Nada mais, nada menos do que R$ 14.3 milhões. É quanto vai custar a mais aos cofres públicos municipais um “pequeno” equívoco do Fundo de Previdência Municipal de Araucária (FPMA) na hora de elaborar a sua lei orçamentária anual para 2016.

Isto porque, inicialmente, o FPMA – cuja administração é feita por servidores de carreira do Município, parte eleita pelos próprios funcionários e outra indicada pelo chefe do Executivo – calculou que a Prefeitura precisaria lhe repassar ao longo deste ano R$ 17,6 milhões. Esse dinheiro é utilizado para pagar as aposentadorias e pensões de servidores relativas ao período em que não havia o Fundo. Ou seja, antes de 2000. No entanto, agora em janeiro, depois de a lei orçamentária ter sido aprovada, a Conselho de Administração do FPMA disse ao Município ter revisto a conta e descoberto que, na verdade, não precisa mais dos quase R$ 18 mi­lhões e sim de 32,9 milhões. Praticamente o dobro.

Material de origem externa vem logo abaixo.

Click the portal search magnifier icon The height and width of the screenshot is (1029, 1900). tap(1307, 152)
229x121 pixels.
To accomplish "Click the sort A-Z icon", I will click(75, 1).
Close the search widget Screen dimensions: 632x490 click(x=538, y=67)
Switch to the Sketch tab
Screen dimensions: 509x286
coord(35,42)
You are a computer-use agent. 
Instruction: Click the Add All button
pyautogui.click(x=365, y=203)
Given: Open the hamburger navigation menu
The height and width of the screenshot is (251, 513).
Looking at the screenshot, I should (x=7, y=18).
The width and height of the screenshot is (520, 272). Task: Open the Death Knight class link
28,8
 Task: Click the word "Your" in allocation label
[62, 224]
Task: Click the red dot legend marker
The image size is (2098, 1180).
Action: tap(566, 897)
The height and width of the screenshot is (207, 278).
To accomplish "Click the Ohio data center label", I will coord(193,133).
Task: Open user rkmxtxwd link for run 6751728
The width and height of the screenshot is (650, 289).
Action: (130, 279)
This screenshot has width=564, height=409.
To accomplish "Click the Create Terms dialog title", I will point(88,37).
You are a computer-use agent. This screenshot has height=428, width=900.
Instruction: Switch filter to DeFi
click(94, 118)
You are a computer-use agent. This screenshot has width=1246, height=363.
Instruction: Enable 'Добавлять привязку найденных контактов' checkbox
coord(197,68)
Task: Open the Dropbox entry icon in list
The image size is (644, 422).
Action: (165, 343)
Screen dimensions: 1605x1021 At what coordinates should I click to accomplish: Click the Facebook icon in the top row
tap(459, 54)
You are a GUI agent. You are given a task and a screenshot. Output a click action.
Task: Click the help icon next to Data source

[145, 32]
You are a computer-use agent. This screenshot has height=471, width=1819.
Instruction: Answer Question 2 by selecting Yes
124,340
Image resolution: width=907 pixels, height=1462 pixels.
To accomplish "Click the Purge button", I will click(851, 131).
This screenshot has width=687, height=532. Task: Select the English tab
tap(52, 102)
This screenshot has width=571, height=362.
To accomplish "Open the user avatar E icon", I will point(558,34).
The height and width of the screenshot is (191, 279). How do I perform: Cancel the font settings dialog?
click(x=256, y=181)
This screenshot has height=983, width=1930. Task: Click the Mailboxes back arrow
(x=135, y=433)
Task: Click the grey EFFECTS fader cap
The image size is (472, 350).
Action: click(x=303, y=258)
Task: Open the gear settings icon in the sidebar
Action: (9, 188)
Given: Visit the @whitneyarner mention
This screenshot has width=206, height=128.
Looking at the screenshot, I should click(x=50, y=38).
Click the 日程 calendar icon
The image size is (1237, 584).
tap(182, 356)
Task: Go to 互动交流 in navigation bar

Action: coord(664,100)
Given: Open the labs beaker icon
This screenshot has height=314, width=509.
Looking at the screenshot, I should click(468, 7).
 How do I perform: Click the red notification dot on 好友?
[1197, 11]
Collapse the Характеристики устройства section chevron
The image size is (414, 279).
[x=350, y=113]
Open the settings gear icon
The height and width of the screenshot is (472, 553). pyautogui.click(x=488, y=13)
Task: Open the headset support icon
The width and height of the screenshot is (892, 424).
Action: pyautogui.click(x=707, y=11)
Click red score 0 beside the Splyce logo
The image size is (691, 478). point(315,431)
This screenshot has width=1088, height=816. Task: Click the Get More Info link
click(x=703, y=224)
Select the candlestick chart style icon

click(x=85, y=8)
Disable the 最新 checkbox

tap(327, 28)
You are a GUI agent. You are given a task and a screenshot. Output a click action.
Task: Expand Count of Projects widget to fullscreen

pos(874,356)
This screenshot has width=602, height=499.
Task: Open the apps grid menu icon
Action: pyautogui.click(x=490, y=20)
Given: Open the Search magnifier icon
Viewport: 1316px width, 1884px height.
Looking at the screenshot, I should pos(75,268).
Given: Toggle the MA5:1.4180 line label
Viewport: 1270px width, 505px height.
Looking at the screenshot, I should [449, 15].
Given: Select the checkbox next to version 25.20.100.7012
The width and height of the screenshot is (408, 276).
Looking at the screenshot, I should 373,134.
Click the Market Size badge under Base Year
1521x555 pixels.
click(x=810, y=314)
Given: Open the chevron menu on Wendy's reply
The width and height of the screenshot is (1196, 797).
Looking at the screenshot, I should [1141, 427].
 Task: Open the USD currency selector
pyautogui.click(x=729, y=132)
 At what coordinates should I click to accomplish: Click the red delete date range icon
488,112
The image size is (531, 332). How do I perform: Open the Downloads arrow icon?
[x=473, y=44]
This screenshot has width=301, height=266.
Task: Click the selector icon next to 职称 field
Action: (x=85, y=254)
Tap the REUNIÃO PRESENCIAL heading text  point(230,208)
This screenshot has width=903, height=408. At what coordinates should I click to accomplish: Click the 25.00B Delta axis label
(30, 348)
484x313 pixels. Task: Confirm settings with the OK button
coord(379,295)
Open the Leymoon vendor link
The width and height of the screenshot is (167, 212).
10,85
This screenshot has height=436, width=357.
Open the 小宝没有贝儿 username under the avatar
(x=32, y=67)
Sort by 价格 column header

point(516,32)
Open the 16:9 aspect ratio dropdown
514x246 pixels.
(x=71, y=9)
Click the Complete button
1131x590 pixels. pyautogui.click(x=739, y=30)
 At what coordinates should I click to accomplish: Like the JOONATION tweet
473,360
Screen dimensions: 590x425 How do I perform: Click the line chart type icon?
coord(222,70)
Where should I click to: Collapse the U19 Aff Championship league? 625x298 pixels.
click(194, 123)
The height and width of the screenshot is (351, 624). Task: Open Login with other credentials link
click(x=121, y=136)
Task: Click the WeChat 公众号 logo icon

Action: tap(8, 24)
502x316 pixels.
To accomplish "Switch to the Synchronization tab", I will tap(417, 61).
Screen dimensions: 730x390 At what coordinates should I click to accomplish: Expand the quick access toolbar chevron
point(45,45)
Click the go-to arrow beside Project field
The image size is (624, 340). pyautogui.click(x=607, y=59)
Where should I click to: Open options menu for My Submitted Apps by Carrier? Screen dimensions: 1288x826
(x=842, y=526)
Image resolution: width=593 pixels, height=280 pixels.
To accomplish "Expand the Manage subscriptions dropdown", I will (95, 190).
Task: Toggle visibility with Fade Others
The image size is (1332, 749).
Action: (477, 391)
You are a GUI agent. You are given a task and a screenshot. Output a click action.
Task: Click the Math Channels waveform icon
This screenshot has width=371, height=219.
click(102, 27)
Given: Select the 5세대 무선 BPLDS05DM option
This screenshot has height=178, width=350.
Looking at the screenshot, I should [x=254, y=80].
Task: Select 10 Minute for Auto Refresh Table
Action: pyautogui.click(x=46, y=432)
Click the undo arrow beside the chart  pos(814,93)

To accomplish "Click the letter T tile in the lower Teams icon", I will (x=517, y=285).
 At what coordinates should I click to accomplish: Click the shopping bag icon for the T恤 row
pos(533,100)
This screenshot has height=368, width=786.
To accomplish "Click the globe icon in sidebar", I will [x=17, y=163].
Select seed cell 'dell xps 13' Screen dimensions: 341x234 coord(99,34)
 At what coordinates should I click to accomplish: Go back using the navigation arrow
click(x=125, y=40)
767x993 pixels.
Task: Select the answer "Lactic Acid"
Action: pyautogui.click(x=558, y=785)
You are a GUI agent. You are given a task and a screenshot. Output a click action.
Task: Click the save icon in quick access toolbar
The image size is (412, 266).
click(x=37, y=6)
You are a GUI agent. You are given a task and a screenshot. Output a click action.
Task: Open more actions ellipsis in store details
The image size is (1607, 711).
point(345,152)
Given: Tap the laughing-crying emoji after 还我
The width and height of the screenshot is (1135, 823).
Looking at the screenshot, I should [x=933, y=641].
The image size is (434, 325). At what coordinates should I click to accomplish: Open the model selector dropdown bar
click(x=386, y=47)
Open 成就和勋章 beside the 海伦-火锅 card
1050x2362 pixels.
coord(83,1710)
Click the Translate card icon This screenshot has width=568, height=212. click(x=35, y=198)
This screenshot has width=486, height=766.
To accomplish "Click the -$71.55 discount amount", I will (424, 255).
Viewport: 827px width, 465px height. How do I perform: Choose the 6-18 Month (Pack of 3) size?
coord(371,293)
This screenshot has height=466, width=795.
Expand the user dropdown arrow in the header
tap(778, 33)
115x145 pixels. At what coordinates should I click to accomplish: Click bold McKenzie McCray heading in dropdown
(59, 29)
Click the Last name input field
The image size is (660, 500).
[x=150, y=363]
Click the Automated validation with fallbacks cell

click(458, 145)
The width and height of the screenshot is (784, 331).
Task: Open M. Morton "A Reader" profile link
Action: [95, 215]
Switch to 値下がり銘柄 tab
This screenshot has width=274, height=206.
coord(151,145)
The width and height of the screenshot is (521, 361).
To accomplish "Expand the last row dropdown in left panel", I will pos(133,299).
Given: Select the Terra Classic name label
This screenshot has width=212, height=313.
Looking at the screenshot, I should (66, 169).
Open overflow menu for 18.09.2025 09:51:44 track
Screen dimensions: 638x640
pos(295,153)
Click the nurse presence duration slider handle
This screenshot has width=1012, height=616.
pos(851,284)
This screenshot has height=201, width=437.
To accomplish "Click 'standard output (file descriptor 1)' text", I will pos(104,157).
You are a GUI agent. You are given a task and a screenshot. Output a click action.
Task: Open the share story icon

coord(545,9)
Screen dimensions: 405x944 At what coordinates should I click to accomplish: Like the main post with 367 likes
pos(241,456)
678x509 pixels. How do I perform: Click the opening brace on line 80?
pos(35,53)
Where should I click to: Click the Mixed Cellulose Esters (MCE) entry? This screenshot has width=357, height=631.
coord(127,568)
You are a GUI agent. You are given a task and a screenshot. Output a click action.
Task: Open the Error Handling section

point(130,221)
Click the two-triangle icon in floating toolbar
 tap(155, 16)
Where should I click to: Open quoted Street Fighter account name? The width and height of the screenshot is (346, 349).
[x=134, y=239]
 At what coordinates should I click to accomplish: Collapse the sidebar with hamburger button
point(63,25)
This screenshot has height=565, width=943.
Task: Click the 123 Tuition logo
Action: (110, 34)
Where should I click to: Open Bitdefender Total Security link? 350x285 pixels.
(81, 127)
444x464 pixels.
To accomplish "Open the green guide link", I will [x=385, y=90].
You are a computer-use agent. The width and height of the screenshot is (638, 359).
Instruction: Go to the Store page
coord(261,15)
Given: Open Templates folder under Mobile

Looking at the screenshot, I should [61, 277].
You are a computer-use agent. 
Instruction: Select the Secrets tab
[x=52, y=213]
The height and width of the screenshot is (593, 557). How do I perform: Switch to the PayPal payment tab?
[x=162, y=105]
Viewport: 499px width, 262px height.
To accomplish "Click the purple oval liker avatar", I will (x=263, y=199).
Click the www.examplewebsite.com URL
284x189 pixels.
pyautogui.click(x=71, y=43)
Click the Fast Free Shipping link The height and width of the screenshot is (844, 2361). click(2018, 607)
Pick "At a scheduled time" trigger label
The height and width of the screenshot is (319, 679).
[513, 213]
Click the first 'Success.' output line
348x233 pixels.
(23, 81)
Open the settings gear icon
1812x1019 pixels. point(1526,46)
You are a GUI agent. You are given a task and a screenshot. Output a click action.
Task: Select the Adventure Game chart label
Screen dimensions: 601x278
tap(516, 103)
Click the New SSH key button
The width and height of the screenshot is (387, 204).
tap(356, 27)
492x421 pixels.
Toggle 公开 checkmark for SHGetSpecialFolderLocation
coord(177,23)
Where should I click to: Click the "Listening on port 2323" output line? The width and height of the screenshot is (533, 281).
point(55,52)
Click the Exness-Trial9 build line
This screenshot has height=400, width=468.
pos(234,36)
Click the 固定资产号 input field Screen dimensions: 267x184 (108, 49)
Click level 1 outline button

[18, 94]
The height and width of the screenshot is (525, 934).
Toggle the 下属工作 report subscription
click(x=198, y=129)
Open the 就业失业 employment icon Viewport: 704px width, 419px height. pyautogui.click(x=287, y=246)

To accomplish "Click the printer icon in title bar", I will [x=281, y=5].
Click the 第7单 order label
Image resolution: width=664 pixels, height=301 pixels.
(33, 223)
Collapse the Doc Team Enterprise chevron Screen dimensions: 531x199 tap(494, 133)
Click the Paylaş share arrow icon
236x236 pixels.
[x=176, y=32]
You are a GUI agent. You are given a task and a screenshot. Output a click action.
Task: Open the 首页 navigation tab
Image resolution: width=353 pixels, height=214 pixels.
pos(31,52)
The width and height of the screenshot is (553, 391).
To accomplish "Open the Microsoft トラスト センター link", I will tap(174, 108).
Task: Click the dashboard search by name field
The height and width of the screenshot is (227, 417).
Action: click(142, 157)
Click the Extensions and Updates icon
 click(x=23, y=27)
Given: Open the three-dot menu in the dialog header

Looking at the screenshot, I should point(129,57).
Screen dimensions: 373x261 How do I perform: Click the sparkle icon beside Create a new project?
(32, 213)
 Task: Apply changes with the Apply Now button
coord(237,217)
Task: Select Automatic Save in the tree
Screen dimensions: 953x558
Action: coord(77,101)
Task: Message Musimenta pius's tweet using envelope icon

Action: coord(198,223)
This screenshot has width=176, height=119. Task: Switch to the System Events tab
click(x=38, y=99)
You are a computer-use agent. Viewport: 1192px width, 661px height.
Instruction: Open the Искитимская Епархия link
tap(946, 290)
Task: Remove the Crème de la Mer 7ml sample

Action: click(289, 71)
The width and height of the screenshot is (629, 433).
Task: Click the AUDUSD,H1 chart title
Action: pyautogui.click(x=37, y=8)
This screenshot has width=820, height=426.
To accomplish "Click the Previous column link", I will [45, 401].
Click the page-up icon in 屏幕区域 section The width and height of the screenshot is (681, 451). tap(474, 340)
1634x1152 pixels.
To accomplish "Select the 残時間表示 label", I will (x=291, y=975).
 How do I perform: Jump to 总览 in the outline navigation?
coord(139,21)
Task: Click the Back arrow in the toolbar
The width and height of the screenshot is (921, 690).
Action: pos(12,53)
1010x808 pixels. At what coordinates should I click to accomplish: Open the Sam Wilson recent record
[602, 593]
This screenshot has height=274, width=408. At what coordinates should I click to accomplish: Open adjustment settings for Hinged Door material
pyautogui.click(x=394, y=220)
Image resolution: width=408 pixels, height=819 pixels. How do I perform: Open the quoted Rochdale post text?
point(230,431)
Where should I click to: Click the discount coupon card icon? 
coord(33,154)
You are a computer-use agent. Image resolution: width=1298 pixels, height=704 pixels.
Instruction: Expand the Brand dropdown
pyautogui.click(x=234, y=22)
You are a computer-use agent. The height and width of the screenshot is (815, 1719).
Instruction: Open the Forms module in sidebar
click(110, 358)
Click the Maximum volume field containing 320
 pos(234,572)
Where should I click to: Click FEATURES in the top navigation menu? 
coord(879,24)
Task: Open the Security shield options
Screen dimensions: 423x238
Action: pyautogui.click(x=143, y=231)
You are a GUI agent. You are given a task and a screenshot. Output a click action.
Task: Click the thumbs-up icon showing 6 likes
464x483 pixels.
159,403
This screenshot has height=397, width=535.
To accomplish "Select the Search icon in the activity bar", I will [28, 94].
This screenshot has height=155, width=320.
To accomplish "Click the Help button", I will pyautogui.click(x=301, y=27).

De acordo com a administração do Fundo, a diferença se deu em razão do crescimento no número de aposentados nos anos de 2013, 2014 e 2015 e a previsão de que, só em 2016, outros 490 funcionários se aposentem. Outra razão do “rombo” seriam os reajustes salariais concedidos aos servidores nos anos de 2014 e 2015.

Embora, em teoria, o Município esteja cumprindo a risca os repasses solicitados pelo Fundo na lei orçamentária de 2016, o órgão se defende dizendo que não caberia a ele calcular o valor dos repasses referentes aos proventos devidos aos aposentados não cobertos pelo regime previdenciário próprio. Ao FPMA caberia apenas operacionalizar esses pagamentos.

Alteração

Para regularizar a situação e poder repassar os outros R$ 14,3 milhões pedidos pelo Fundo, a Prefeitura terá agora que alterar a lei orçamentária deste ano, bem como o Plano Plurianual. Ambas as mudanças têm que ser feitas por meio de lei e, por consequência, precisam de aprovação da Câmara de Vereadores. Embora um pouco burocrática, essa é a etapa mais fácil do trabalho. A mais difícil é arrumar os quase R$ 15 milhões. Isto porque, ao que se sabe, atualmente já existe um déficit orçamentário nas contas do Município. Ou seja, não há ainda a certeza de que a cidade irá arrecadar a grana toda que previu, ainda mais em tempos de desaceleração da economia. Logo, invariavelmente, para poder custear esses milhões a mais para os servidores aposentados, será necessário retirar dinheiro de outros setores, como educação, saúde, segurança, obras e transporte coletivo, que hoje ficam com as maiores fatias do orçamento da cidade.